Despite all the hoopla Russell Westbrook has generated with multiple triple doubles, gaudy stat lines, & cupcake memes; It doesn’t warrant him “serious” consideration of this years MVP award. Although the mainstream media has obsessed over Russell Westbrook’s individual numbers, Westbrook has prevented fans & media alike to ignore the team’s overall play as a whole in the context of the entire league. There’s no question that Westbrook averaging a triple double throughout an 82 game season (The first such season since the great Oscar Robertson.) is a tremendous feat. However the Most Valuable Player award isn’t based upon who has the best statistical numbers throughout the season….it’s about who has the best numbers AND who has the most team success. As far as Basketball “Teams” go, there’s no question that essentially all the attention that the Oklahoma City Thunder gets is about their Star Point Gaurd & not how good their actual team is. Despite having a respectable 44-33 record with 5 games left; the OKC Thunder are far away from being a serious contender this season. Being the best player on a team that’s (currently) a 6th seed in the Western Conference does not typically constitute serious consideration for the MVP award, regardless of big numbers from an individual player.
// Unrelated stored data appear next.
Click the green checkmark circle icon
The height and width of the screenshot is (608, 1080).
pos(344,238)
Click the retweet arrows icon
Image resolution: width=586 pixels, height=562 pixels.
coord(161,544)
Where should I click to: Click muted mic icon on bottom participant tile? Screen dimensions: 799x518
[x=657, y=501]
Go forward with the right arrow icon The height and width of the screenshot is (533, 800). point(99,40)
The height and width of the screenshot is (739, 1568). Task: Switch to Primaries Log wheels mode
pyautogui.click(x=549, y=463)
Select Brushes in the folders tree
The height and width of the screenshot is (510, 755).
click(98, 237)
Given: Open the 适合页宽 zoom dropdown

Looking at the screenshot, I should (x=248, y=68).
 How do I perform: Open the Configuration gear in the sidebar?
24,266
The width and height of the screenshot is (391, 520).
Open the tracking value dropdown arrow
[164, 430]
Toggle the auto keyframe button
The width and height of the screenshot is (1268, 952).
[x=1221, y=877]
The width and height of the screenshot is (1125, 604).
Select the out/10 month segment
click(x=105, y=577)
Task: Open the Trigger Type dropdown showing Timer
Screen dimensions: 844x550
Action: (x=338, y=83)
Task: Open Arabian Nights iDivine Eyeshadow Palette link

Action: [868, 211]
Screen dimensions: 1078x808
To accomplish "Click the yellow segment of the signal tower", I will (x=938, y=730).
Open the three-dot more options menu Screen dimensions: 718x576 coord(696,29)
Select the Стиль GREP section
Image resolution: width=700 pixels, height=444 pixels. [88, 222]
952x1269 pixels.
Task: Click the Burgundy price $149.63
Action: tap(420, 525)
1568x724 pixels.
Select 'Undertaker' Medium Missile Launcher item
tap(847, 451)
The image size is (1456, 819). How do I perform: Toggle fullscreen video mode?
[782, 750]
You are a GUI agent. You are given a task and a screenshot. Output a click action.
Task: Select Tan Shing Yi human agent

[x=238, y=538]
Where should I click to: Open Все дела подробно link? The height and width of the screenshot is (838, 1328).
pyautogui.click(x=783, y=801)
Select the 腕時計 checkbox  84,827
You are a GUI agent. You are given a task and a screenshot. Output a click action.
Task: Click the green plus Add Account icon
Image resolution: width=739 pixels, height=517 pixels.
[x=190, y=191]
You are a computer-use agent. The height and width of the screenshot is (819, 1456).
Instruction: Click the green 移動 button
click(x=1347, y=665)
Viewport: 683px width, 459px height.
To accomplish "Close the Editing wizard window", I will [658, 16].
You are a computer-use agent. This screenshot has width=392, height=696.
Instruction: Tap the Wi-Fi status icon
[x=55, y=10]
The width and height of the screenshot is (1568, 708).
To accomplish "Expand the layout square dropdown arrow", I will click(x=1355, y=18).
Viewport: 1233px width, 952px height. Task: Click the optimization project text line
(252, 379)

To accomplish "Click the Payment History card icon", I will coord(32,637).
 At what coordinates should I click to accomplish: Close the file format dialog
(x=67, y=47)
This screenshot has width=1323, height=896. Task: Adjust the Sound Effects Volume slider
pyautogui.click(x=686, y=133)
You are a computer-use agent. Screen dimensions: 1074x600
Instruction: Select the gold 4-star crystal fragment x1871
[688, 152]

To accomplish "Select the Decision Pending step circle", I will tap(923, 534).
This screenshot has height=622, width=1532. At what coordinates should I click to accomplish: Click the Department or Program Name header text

Case in point, the Career Season of Kobe Bryant. In his second year playing without Shaquille O’Neal he had the second greatest scoring game ever.
Not only did the Black Mamba score 81 points in one game, he averaged 35 Points a game that season, the most points averaged in a season since Michael Jordan was dominating the Association. However, despite Bryant’s dominance that year & leading his team to the Playoffs, Bryant didn’t even crack the top 3 in the MVP voting that year that was awarded to Steve Nash. The main reason being was that despite Kobe Bryant’s scoring prowess that year, his team won only 45 games, resulting in a 7th seed. Despite taking a Phoenix Suns team to 7 games before losing in the first round, It was mostly a forgettable season for the Los Angeles Lakers TEAM outside of the INDIVIDUAL brilliance of Kobe Bean Bryant. Speaking of Michael Jordan, in 1986 (the year before Scottie Pippen was drafted) the Chicago Bulls were a playoff team lead by Jordan who averaged 37 points per game that season. It was Jordan’s career high in points averaged for a 82 game season. They were swept by the Boston Celtics that year in the playoffs.
Which Brings us back to Russell Westbrook, the Triple Double season is ultimately the Trump card when it comes to justifying his MVP candidacy. Not how well his team his playing, which is entirely predicated on how well Russell Westbrook plays; which by the way isn’t completely exclusive to Westbrook. Practically every year there are teams that are essentially one-man shows with the teams success directly related to the exemplary play of one Star player, & every year they make the playoffs only to lose in the first round. Ladies & Gentlemen, this is not MVP material. The Most Valuable Player award isn’t predicated on what individual player has the best statistical season. The MVP award across all major league American sports is primarily about Team Success then Individual performance. As a matter of fact, no NBA player has won the MVP Award in the past 30 years without going into the Playoffs being at WORST the 3rd overall seed. (Curry was 2-time MVP in 15 & 16)
The bottom line is that despite Westbrook’s efforts the team just hasn’t won enough games to be considered one of the elite teams in the league. Star Players on Elite Teams win MVP awards. Its unreasonable to think that Russell Westbrook is going to break a 30 year trend in MVP voting just because he averaged a triple double on a slightly above average OKC team. The Oklahoma City Thunder are solely dependent on Russell Westbrook getting a triple double to even compete against most teams, which means they are likely 1st round fodder to either the Houston Rockets or San Antonio Spurs (depending on the final standings.) Russell Westbrook’s season will no doubt be remembered by his peers & sports fans for the foreseeable future. But MVP of the league is something he is not.